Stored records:
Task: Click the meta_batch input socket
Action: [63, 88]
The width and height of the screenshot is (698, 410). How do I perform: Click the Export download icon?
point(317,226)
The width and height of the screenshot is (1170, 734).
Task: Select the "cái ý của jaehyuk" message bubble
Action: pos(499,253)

> [ABOUT THIS TASK]:
The answer must be the line containing "The width and height of the screenshot is (698, 410)." and every line after it to the end of the records, repeated exactly.

> [RESPONSE]:
The width and height of the screenshot is (698, 410). How do I perform: Click the Export download icon?
point(317,226)
The width and height of the screenshot is (1170, 734).
Task: Select the "cái ý của jaehyuk" message bubble
Action: pos(499,253)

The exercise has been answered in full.